**PROBLEM TO WORK ON**: Please copy the Stenotrophomonas genome text word for word, everything from "Stenotrophomonas maltophilia strain SVIA2 was" down to "degradation of PAHs.".

[[ TEXT FOR ANALYSIS open ]]

Complete Genome Sequence of Stenotrophomonas maltophilia Strain SVIA2, Isolated from Crude Oil-Contaminated Soil in Tabasco, Mexico.

Stenotrophomonas maltophilia strain SVIA2 was isolated from crude oil-contaminated soil from Tabasco, Mexico, and displayed a good potential for the degradation of polycyclic aromatic hydrocarbons (PAHs), using naphthalene, anthracene, phenanthridine, or biphenyl as the unique source of carbon. The SVIA2 genome contains essential genes involved in the degradation of PAHs.

ANNOUNCEMENT

Stenotrophomonas maltophilia has received much attention recently because of its inherent ability to resist a wide range of antimicrobial agents (1). S. maltophilia not only is an opportunistic pathogen but also possesses inherent characteristics to withstand other xenobiotic compounds, such as polycyclic aromatic hydrocarbons (PAHs) (2, 3). S. maltophilia was thus regarded as a versatile bacterium (4). S. maltophilia SVIA2 was isolated from crude oil-contaminated soil retrieved from Tabasco, Mexico. This strain was isolated using Stenotrophomonas vancomycin amphotericin B imipenem agar (SVIA) and incubated at 30°C for 48 h. This strain grew effectively in minimal medium (Bushnell Haas medium) with one of the PAHs (naphthalene, anthracene, phenanthridine, or biphenyl) as the unique source of carbon. This implies that the strain could degrade the PAHs for its use.

[[ TEXT FOR ANALYSIS closed ]]
[[ DATASET SECTION open ]]

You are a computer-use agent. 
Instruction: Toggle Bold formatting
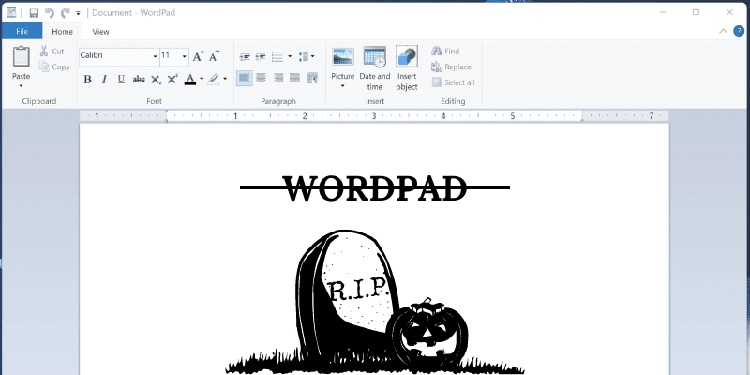click(x=88, y=79)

[[ DATASET SECTION closed ]]

**EXERCISE RESULT**:
Stenotrophomonas maltophilia strain SVIA2 was isolated from crude oil-contaminated soil from Tabasco, Mexico, and displayed a good potential for the degradation of polycyclic aromatic hydrocarbons (PAHs), using naphthalene, anthracene, phenanthridine, or biphenyl as the unique source of carbon. The SVIA2 genome contains essential genes involved in the degradation of PAHs.